[WHAT YOU HAVE TO DO]:
All of the entries below must be copied out exactly.

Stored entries
::::::::::

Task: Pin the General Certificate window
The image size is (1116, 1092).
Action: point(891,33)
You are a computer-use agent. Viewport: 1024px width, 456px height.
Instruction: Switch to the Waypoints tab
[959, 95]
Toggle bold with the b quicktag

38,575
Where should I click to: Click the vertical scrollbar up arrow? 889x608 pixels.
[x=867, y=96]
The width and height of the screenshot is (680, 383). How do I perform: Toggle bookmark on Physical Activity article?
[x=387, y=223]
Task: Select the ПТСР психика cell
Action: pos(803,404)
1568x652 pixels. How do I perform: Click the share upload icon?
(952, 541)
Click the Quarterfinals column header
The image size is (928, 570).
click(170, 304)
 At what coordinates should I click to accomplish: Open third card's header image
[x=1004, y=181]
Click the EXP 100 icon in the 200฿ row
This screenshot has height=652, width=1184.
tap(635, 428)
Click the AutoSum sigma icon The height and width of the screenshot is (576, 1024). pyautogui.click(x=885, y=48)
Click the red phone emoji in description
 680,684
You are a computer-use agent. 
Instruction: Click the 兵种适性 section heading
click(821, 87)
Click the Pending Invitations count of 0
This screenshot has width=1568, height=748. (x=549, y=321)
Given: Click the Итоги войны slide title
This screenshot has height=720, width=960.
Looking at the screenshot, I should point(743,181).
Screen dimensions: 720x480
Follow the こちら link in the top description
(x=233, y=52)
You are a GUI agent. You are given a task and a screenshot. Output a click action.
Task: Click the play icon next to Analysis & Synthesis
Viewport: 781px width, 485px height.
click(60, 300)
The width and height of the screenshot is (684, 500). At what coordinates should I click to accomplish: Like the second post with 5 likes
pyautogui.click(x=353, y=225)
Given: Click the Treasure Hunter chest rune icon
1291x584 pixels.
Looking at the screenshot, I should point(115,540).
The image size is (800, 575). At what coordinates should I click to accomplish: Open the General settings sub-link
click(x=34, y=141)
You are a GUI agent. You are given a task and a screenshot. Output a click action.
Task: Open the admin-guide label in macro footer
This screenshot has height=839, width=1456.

::::::::::

[RESULT OF THE TASK]:
Task: Pin the General Certificate window
The image size is (1116, 1092).
Action: point(891,33)
You are a computer-use agent. Viewport: 1024px width, 456px height.
Instruction: Switch to the Waypoints tab
[959, 95]
Toggle bold with the b quicktag

38,575
Where should I click to: Click the vertical scrollbar up arrow? 889x608 pixels.
[x=867, y=96]
The width and height of the screenshot is (680, 383). How do I perform: Toggle bookmark on Physical Activity article?
[x=387, y=223]
Task: Select the ПТСР психика cell
Action: pos(803,404)
1568x652 pixels. How do I perform: Click the share upload icon?
(952, 541)
Click the Quarterfinals column header
The image size is (928, 570).
click(170, 304)
 At what coordinates should I click to accomplish: Open third card's header image
[x=1004, y=181]
Click the EXP 100 icon in the 200฿ row
This screenshot has height=652, width=1184.
tap(635, 428)
Click the AutoSum sigma icon The height and width of the screenshot is (576, 1024). pyautogui.click(x=885, y=48)
Click the red phone emoji in description
 680,684
You are a computer-use agent. 
Instruction: Click the 兵种适性 section heading
click(821, 87)
Click the Pending Invitations count of 0
This screenshot has width=1568, height=748. (x=549, y=321)
Given: Click the Итоги войны slide title
This screenshot has height=720, width=960.
Looking at the screenshot, I should point(743,181).
Screen dimensions: 720x480
Follow the こちら link in the top description
(x=233, y=52)
You are a GUI agent. You are given a task and a screenshot. Output a click action.
Task: Click the play icon next to Analysis & Synthesis
Viewport: 781px width, 485px height.
click(60, 300)
The width and height of the screenshot is (684, 500). At what coordinates should I click to accomplish: Like the second post with 5 likes
pyautogui.click(x=353, y=225)
Given: Click the Treasure Hunter chest rune icon
1291x584 pixels.
Looking at the screenshot, I should point(115,540).
The image size is (800, 575). At what coordinates should I click to accomplish: Open the General settings sub-link
click(x=34, y=141)
You are a GUI agent. You are given a task and a screenshot. Output a click action.
Task: Open the admin-guide label in macro footer
This screenshot has height=839, width=1456.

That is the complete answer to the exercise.